📅 Original date posted:2022-07-10
📝 Original message:> We want mining to be is a boring, predictable, business that anyone can do, with as little reward as possible to larger scale miners.
To reach that, miners should earn their block rewards inside Lightning Network. Then, if you want to send some transaction, and you have one satoshi fee, you can produce a Bitcoin block on your CPU, and get a discount on your fee for doing that. Imagine mining a block with difficulty one, and getting some millisatoshis, or even microsatoshis as a reward. Then, to bootstrap that system, it could at first accept any blocks, so existing miners could redirect their shares to such network, then a pool will be able to claim those rewards. And then, when miners will see that the system works as intended, they could switch to solo mining, to get their rewards directly to their addresses.
On 2022-07-10 19:27:28 user Peter Todd via bitcoin-dev <bitcoin-dev at lists.linuxfoundation.org> wrote:
> On Sat, Jul 09, 2022 at 09:59:06PM +0000, ZmnSCPxj wrote:
> Good morning e, and list,
>
> > Yet you posted several links which made that specific correlation, to which I was responding.
> >
> > Math cannot prove how much coin is “lost”, and even if it was provable that the amount of coin lost converges to the amount produced, it is of no consequence - for the reasons I’ve already pointed out. The amount of market production has no impact on market price, just as it does not with any other good.
> >
> > The reason to object to perpetual issuance is the impact on censorship resistance, not on price.

▶ **DIRECTIVES**:
A – Answer these questions using the mailing-list message:
(i) What original posting date does the message give?
(ii) Where does the message say miners should earn their block rewards?
(iii) In the quoted reply, what is named as the reason to object to perpetual issuance?
B – Reproduce the part of the mailing-list message that opens with the words "On 2022-07-10 19:27:28" and closes with "not on price.".

▶ **DATASET EXCERPT**:
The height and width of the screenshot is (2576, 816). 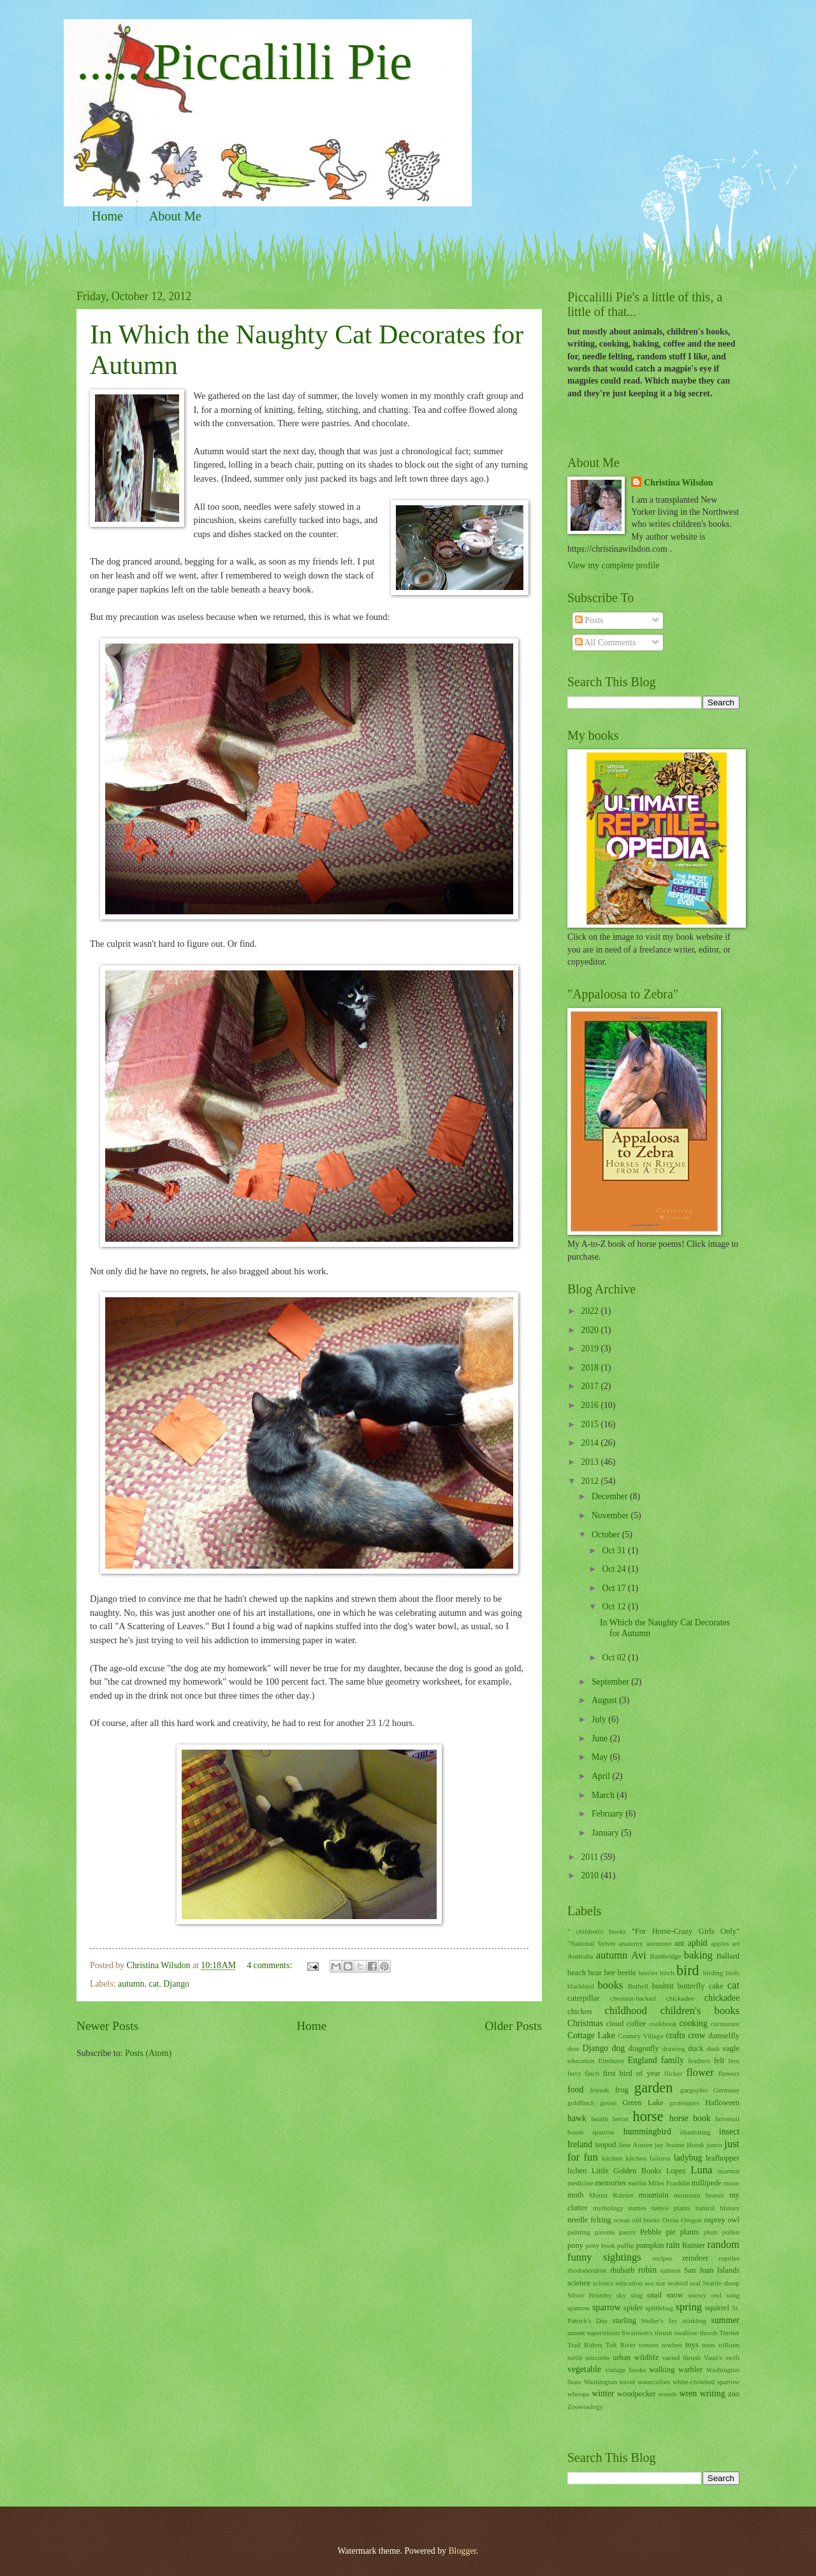 I want to click on Elmhurst, so click(x=611, y=2060).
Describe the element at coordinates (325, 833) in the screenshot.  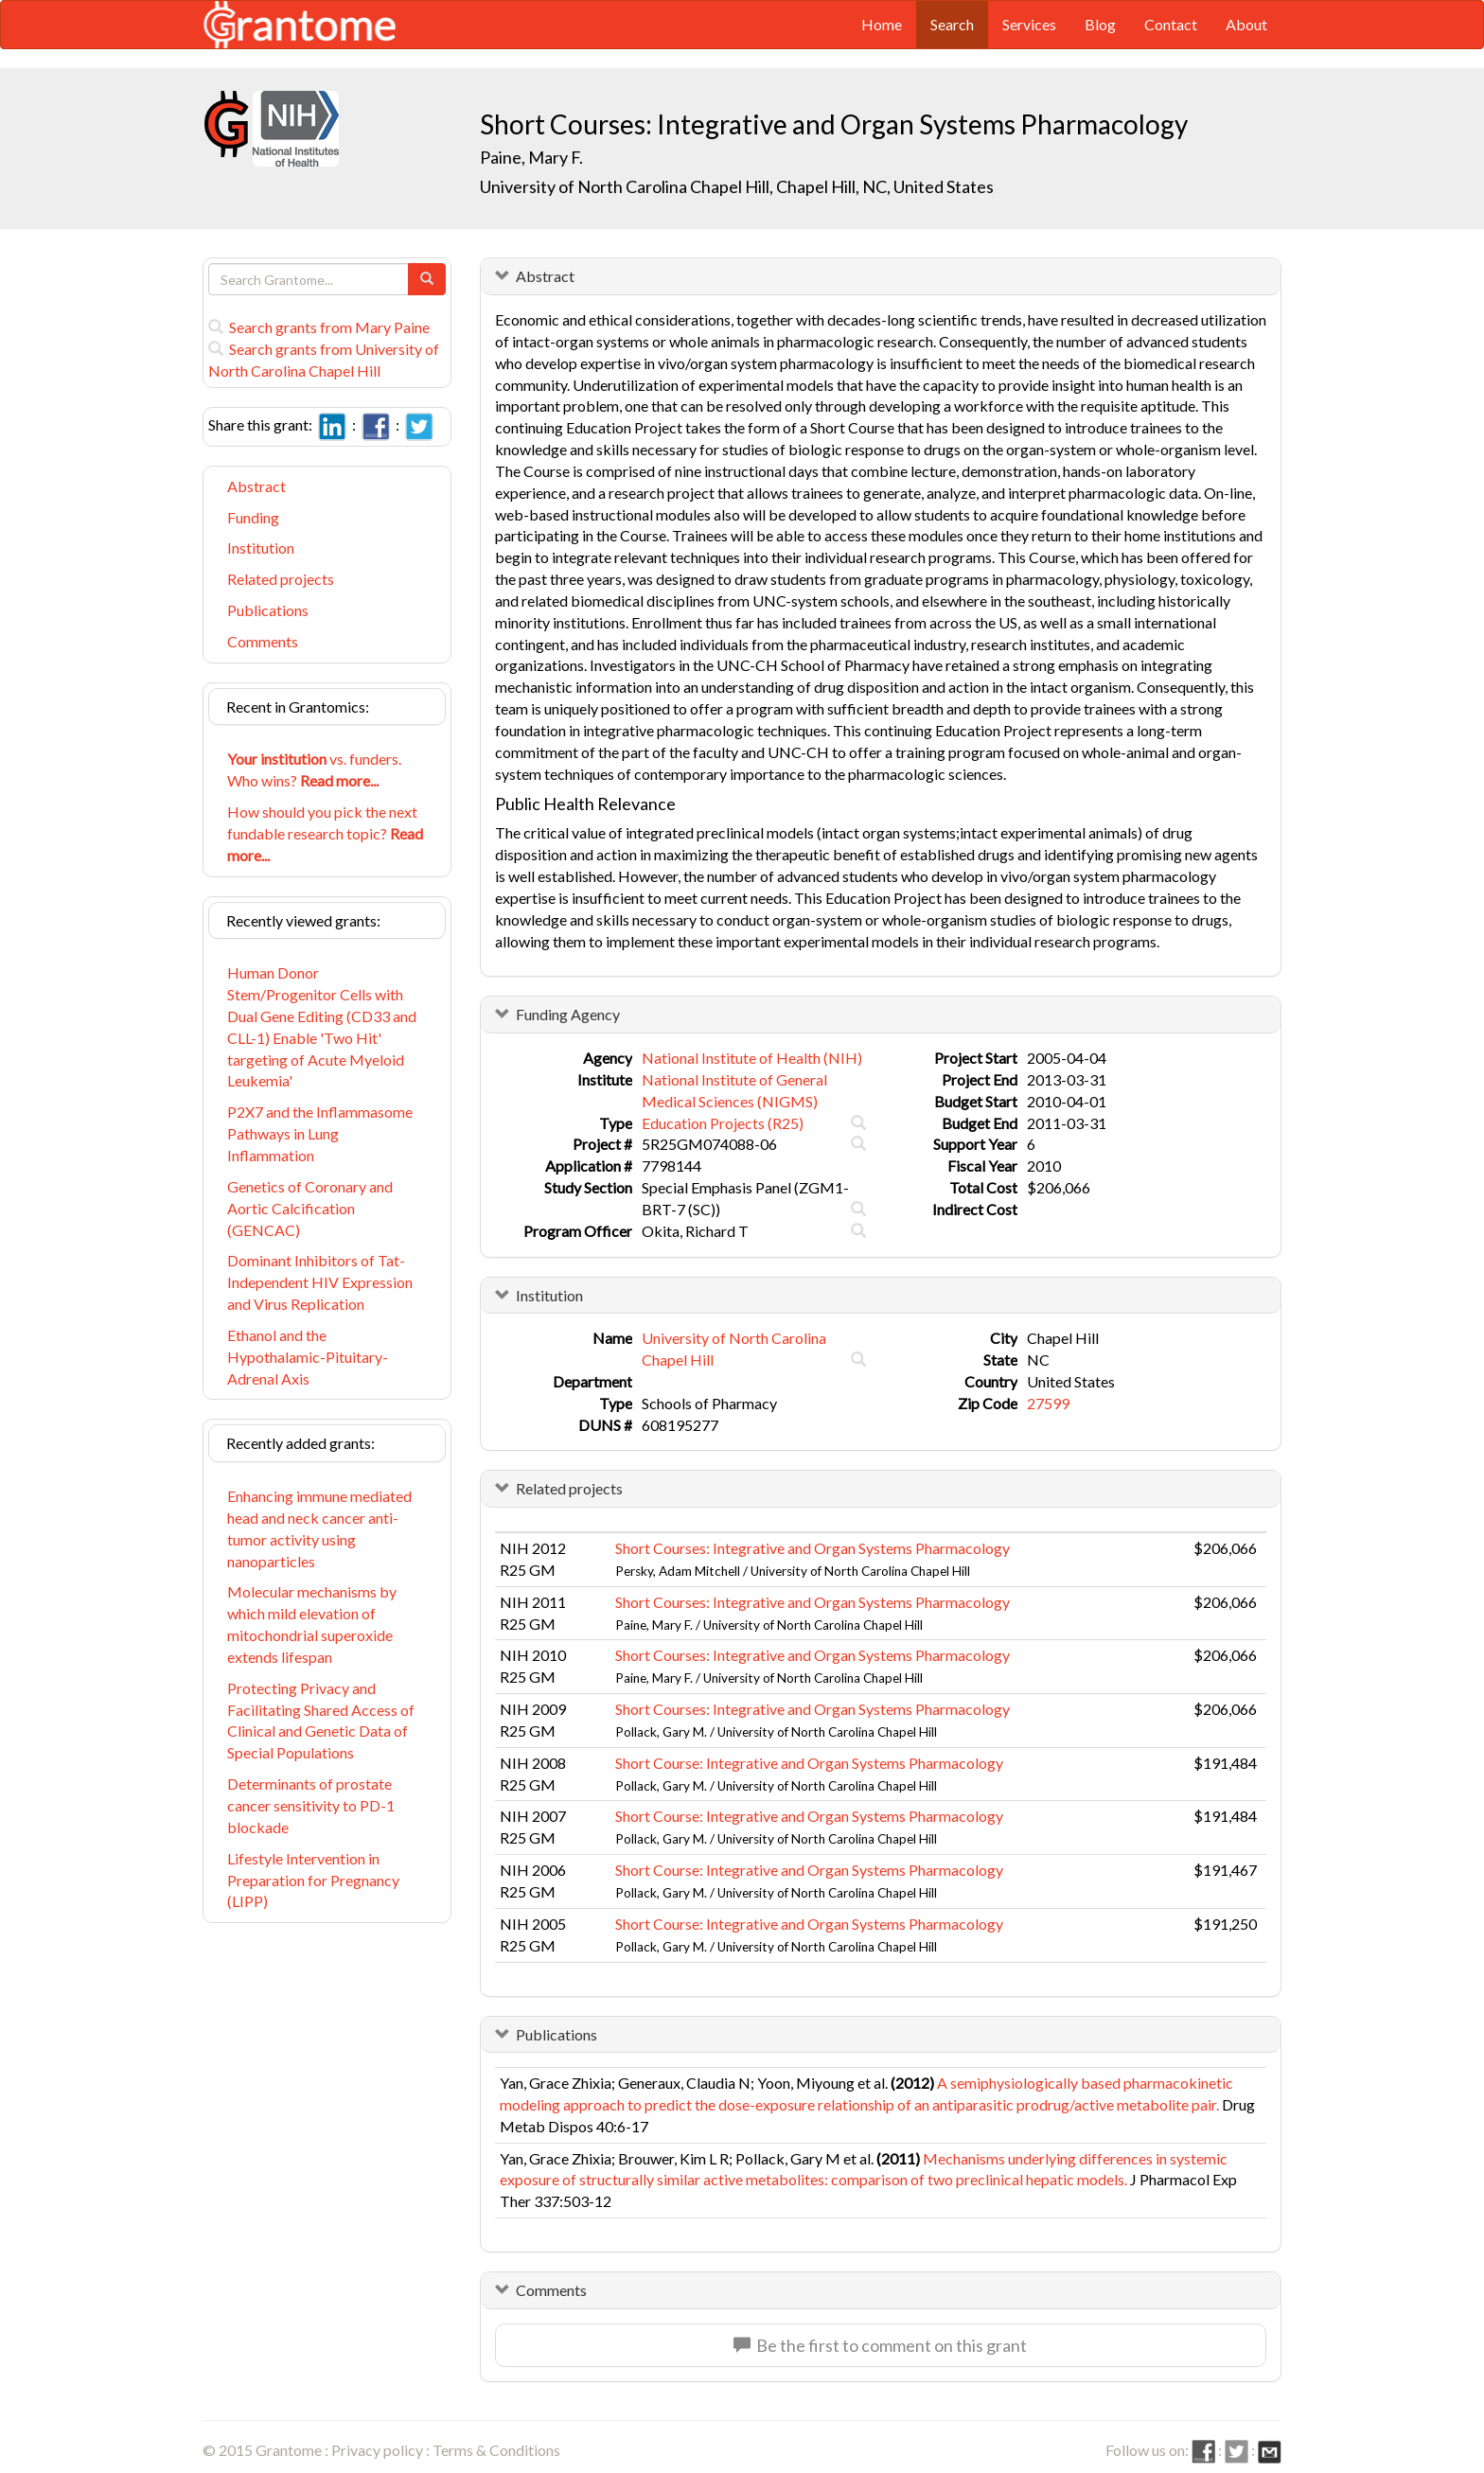
I see `How should you pick the next fundable research topic?` at that location.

▶ **EXPECTED OUTPUTS**:
A –
(i) 2022-07-10
(ii) Inside Lightning Network
(iii) The impact on censorship resistance, not on price

B –
On 2022-07-10 19:27:28 user Peter Todd via bitcoin-dev <bitcoin-dev at lists.linuxfoundation.org> wrote:
> On Sat, Jul 09, 2022 at 09:59:06PM +0000, ZmnSCPxj wrote:
> Good morning e, and list,
>
> > Yet you posted several links which made that specific correlation, to which I was responding.
> >
> > Math cannot prove how much coin is “lost”, and even if it was provable that the amount of coin lost converges to the amount produced, it is of no consequence - for the reasons I’ve already pointed out. The amount of market production has no impact on market price, just as it does not with any other good.
> >
> > The reason to object to perpetual issuance is the impact on censorship resistance, not on price.